Reading passage:
________________________

Richmond was elected to the Royal Academy in 1861, where he continued to exhibit his work until 1877. In 1865, Richmond returned to Italy, where he lived in Rome for four years and studied art. While in Italy, he met the painters Frederic Leighton and Giovanni Costa, both of whose work he admired. When Richmond returned to England, he exhibited A Procession in Honour of Bacchus at the Royal Academy in 1869.

In 1877, Richmond left the Royal Academy and began exhibiting his paintings with the Grosvenor Gallery, where he exhibited until 1878. In 1878 Richmond became Slade Professor of Fine Art at Oxford University, succeeding Ruskin. During his tenure, Richmond was responsible for twelve lectures a year at the school. A few lectures Richmond gave on his favourite artist Michelangelo led to a conflict with Ruskin, who had little regard for that artist. The disagreement between the two men led Richmond to resign his position after five years, although he and Ruskin were able to continue their long-standing friendship.

________________________

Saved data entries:
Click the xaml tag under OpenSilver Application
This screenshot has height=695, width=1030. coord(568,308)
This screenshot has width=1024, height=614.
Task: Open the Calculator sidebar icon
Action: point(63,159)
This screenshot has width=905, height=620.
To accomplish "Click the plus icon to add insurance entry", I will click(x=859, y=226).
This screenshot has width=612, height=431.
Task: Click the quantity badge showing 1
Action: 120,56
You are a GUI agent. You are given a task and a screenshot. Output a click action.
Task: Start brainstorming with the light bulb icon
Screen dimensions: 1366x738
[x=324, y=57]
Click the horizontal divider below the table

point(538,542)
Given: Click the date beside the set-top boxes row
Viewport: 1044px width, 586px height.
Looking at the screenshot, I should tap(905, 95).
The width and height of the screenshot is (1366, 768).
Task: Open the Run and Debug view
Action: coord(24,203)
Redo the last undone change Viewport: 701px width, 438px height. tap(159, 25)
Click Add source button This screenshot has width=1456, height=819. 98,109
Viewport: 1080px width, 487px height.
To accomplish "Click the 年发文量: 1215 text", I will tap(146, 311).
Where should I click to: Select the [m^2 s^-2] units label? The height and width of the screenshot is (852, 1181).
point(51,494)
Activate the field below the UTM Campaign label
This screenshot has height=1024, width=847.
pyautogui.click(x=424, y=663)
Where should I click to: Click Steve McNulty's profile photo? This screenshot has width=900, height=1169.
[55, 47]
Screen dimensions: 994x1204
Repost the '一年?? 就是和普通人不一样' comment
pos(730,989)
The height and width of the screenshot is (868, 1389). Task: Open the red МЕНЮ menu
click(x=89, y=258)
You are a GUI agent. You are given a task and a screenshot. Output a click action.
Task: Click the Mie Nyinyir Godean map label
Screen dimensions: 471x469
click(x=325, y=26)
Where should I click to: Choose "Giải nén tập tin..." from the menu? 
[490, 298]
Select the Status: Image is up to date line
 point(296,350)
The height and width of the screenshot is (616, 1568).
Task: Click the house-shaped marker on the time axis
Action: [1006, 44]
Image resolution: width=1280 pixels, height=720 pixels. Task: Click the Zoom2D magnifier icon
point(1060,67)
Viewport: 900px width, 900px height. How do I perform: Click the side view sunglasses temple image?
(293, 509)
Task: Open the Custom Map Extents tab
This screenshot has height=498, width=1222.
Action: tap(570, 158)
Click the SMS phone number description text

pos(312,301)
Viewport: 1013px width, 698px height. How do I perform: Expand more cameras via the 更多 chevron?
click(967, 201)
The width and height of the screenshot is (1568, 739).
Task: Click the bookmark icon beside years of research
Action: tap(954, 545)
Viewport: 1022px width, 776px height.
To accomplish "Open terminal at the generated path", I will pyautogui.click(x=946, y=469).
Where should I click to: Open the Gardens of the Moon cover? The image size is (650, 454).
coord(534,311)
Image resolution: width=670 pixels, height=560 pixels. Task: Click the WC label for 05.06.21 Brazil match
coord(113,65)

________________________

Exercise instructions:
In the passage about Richmond, whom did he succeed as Slade Professor of Fine Art at Oxford University?

Result:
Ruskin